We told Sheldon to update his identity file. The sync reverted the change (we hadn't merged the PR yet). But Sheldon's running session still acted on the expanded role — the file said one thing, his behavior said another. Restarts didn't fix it. The nightly reset didn't fix it. The file was one input among many, and it wasn't winning.
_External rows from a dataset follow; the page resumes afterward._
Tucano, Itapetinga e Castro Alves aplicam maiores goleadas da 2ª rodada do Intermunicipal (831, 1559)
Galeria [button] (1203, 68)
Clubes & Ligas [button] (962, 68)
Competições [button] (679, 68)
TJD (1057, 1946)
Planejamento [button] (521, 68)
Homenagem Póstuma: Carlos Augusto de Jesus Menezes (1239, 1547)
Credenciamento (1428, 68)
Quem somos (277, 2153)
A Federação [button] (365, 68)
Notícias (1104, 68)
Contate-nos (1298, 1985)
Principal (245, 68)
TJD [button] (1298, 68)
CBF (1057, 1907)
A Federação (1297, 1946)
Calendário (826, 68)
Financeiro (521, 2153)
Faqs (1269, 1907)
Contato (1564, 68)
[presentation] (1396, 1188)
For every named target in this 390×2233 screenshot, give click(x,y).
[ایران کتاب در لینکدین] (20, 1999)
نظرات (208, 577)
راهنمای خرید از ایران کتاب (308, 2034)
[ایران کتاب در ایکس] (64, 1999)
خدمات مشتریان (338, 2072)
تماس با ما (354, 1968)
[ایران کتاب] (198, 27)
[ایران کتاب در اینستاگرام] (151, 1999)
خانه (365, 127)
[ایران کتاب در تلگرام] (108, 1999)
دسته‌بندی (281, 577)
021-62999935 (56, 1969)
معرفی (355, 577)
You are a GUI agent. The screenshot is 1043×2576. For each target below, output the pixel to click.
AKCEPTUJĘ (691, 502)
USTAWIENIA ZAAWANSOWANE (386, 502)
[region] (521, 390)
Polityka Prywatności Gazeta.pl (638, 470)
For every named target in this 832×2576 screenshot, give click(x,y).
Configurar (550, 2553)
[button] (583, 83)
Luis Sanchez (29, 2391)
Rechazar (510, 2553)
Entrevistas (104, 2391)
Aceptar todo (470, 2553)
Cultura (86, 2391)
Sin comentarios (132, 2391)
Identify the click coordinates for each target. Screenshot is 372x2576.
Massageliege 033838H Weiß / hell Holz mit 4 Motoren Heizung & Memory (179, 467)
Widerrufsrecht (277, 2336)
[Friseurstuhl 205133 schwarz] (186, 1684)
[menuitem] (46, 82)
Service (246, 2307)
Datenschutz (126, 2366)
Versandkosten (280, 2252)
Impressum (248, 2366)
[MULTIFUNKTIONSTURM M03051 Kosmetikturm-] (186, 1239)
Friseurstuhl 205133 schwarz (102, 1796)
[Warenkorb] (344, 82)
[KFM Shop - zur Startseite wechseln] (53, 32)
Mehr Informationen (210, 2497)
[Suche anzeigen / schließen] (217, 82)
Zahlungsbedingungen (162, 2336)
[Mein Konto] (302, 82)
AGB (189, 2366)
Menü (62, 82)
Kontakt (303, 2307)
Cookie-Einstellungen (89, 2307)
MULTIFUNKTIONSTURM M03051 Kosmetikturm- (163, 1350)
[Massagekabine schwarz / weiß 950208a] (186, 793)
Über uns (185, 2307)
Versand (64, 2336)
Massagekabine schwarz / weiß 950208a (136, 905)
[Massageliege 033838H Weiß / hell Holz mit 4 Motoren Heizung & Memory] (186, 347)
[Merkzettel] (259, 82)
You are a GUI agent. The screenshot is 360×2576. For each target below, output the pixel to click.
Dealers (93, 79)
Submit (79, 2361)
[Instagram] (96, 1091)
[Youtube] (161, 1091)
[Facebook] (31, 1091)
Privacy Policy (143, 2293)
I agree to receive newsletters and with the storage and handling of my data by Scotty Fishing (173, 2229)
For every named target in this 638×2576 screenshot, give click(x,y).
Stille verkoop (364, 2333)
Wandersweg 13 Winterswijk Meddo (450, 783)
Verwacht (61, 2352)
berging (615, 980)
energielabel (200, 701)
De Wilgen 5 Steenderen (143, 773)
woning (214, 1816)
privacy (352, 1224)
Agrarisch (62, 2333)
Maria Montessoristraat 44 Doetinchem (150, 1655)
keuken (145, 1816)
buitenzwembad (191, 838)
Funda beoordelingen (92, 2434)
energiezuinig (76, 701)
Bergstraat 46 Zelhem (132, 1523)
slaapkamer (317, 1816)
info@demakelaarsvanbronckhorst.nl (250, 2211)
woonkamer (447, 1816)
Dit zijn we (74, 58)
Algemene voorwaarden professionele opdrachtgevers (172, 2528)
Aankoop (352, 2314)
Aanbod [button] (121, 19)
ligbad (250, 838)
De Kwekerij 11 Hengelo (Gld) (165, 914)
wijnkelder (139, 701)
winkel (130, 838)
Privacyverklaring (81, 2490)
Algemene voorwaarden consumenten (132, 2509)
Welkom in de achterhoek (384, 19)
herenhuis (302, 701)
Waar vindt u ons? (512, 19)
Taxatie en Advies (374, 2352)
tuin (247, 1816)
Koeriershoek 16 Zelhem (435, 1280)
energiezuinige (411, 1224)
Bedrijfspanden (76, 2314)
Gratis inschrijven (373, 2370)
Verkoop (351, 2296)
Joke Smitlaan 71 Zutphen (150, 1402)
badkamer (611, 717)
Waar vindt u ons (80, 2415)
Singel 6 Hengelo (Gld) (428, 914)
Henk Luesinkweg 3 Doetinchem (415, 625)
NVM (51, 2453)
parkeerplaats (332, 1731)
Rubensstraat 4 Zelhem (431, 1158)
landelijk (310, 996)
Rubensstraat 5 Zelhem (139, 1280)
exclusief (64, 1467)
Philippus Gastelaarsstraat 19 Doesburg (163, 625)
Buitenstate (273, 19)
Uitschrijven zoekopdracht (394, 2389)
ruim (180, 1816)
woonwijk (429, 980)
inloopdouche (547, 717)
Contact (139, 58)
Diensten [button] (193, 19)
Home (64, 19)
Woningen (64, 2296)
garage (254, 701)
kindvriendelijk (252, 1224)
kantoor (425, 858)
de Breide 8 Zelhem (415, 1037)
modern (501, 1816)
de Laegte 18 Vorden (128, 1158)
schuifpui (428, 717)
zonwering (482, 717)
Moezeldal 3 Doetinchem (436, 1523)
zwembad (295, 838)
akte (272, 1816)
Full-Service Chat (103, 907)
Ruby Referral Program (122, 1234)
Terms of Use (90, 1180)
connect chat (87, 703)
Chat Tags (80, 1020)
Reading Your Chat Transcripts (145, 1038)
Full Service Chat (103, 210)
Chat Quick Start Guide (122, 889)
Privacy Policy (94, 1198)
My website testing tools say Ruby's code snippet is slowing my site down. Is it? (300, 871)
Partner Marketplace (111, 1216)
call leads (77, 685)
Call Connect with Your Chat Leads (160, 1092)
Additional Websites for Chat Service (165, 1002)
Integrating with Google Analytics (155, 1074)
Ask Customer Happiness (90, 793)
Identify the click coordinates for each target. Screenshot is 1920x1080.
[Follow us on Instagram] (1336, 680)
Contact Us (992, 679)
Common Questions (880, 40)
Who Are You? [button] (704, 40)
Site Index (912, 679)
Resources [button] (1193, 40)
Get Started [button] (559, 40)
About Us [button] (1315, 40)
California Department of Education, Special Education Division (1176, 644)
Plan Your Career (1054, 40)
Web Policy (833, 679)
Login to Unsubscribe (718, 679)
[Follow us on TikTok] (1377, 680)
OpenClaw loads everything into the prompt on every call. After a few weeks of use, context hits 100k+ tokens and older instructions get drowned by recent noise. Someone at Meta Superintelligence Labs had OpenClaw start deleting their emails despite an explicit "do not act on them" rule — the instruction was still in context, it just stopped landing. The rule didn't fail because it was removed. It failed because it got buried.

Every agent framework we looked at wanted to own Sheldon's identity inside itself. What we actually wanted: a stateless runtime that reads identity from the repo, acts, writes back, and shuts down. That's Claude Managed Agents — like Lambda instead of EC2. The repo stays. The OpenClaw files stay. The runtime becomes swappable.

New stack: Managed Agents as Sheldon's brain, Slack Bolt as the always-on listener, Claude Cowork for heavy tasks, and the same repo underneath. A nightly job will have Sheldon save memories via PR — the team reviews and approves any identity or memory changes before they land. Human in the loop on who Sheldon thinks he is.